## [ACTIVITY]
Copy each line of the material below that includes the string "Identify".
START DATA RECORDS
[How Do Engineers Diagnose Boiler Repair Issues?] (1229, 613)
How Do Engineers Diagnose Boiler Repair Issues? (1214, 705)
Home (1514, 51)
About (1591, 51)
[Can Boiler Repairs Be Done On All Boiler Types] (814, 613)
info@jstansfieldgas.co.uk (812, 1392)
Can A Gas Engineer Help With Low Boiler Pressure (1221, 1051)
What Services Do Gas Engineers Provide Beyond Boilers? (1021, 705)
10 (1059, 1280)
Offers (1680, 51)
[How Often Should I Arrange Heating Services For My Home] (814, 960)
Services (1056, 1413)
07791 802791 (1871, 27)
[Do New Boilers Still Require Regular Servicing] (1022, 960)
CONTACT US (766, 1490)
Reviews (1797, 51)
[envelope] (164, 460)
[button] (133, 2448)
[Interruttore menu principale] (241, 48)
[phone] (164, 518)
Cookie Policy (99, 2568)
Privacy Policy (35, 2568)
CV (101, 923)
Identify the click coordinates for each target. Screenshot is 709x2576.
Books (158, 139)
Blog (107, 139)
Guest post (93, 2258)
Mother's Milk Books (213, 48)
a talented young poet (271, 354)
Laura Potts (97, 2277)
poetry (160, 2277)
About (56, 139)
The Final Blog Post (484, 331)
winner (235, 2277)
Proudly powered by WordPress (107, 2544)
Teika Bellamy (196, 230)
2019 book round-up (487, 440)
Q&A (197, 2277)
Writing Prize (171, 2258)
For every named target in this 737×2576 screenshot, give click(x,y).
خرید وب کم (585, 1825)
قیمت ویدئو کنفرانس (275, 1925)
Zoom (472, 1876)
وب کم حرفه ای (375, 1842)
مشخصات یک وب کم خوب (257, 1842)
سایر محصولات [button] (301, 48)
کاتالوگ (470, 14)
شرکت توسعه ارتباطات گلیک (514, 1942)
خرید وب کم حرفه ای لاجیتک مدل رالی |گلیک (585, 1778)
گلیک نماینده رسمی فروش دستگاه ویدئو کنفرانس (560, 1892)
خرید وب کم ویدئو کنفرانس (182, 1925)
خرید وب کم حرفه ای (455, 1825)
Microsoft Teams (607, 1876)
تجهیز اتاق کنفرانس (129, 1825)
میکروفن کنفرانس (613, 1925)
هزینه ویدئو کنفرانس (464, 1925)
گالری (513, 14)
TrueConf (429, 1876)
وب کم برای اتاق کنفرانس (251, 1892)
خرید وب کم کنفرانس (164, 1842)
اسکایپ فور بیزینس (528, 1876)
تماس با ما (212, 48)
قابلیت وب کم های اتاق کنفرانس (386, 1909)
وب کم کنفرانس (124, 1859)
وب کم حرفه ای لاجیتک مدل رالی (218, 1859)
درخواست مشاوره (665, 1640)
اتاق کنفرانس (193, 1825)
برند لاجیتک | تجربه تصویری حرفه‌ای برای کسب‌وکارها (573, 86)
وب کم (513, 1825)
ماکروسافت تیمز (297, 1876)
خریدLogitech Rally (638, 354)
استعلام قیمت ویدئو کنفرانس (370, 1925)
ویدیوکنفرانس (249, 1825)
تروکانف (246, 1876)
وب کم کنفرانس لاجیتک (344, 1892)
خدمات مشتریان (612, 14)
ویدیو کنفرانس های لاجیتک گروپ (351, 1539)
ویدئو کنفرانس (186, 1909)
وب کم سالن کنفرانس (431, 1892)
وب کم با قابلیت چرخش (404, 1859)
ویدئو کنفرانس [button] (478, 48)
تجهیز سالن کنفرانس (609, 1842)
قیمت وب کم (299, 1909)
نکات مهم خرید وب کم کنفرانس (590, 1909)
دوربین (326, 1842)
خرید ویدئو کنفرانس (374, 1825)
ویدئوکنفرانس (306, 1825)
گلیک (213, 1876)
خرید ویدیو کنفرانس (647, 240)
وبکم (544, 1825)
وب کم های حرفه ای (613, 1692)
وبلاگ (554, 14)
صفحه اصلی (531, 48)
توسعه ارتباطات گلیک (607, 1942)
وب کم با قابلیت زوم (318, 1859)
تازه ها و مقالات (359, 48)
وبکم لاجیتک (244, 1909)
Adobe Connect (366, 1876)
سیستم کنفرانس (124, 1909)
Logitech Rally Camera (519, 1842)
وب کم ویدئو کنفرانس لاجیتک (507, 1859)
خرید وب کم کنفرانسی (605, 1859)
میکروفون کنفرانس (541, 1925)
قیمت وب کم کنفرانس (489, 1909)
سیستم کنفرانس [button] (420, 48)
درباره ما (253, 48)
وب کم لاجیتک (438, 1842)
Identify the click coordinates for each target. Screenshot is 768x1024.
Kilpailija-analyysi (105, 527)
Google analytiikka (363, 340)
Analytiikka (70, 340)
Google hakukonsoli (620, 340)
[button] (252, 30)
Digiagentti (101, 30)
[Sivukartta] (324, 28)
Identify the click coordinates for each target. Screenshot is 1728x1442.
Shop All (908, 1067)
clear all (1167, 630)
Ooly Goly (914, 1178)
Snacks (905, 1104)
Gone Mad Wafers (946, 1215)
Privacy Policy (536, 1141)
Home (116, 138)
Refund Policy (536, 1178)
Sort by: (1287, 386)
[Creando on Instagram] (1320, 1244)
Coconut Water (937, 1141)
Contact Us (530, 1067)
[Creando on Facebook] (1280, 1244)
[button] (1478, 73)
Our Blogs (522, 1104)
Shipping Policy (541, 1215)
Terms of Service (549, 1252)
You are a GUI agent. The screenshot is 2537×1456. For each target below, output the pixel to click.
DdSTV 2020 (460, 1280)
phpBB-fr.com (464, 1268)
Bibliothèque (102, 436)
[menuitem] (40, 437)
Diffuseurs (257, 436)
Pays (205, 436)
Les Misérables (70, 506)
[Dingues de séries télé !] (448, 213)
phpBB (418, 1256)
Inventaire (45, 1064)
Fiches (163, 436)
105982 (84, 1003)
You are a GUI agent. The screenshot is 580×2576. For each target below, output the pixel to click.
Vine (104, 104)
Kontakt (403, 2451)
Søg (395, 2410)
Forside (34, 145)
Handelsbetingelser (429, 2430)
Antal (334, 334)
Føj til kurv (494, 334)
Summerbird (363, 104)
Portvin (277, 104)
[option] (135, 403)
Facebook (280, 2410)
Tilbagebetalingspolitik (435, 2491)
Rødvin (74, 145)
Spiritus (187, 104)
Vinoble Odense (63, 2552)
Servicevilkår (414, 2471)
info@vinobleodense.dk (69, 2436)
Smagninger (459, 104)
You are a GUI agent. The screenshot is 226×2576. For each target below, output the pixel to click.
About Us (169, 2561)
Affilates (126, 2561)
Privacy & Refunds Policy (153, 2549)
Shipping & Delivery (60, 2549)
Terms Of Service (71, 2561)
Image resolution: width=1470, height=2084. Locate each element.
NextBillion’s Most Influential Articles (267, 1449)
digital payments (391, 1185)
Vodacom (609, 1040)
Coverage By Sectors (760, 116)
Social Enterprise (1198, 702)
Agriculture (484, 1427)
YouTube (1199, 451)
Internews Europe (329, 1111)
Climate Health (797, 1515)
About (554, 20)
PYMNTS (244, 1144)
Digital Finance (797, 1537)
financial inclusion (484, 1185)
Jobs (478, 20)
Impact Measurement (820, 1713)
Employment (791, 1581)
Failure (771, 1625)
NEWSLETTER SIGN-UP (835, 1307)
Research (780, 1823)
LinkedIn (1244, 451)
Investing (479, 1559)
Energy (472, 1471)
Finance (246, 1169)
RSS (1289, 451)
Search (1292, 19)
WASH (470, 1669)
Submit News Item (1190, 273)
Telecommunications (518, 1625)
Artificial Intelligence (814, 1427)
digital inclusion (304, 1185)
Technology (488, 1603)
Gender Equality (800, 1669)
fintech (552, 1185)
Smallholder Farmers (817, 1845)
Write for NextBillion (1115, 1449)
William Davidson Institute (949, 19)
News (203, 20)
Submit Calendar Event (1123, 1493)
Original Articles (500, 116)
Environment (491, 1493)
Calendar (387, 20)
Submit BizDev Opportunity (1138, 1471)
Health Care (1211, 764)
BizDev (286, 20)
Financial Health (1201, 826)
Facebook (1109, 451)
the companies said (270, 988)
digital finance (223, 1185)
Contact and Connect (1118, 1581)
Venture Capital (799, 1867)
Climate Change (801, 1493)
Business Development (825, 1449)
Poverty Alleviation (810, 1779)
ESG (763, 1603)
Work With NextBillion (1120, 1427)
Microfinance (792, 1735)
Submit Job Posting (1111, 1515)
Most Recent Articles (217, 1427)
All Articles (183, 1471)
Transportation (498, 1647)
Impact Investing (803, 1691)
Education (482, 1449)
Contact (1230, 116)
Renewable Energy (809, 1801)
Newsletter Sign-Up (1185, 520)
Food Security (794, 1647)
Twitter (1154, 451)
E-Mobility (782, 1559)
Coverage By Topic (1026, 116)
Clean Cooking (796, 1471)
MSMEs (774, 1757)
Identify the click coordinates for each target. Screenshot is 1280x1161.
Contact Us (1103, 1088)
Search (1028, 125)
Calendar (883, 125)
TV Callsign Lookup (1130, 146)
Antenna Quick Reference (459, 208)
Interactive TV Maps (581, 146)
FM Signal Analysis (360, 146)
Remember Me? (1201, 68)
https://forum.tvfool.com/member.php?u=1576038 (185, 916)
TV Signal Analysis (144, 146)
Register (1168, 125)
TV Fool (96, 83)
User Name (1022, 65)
END DATA RECORDS
## [EXPECTED ANSWER]
Identify the click coordinates for each target. Screenshot is 709x2576.
Identify the click coordinates for each target. Screenshot is 768x1024.
Identify the click coordinates for each target. Screenshot is 1728x1442.
Identify the click coordinates for each target. Screenshot is 1280x1161.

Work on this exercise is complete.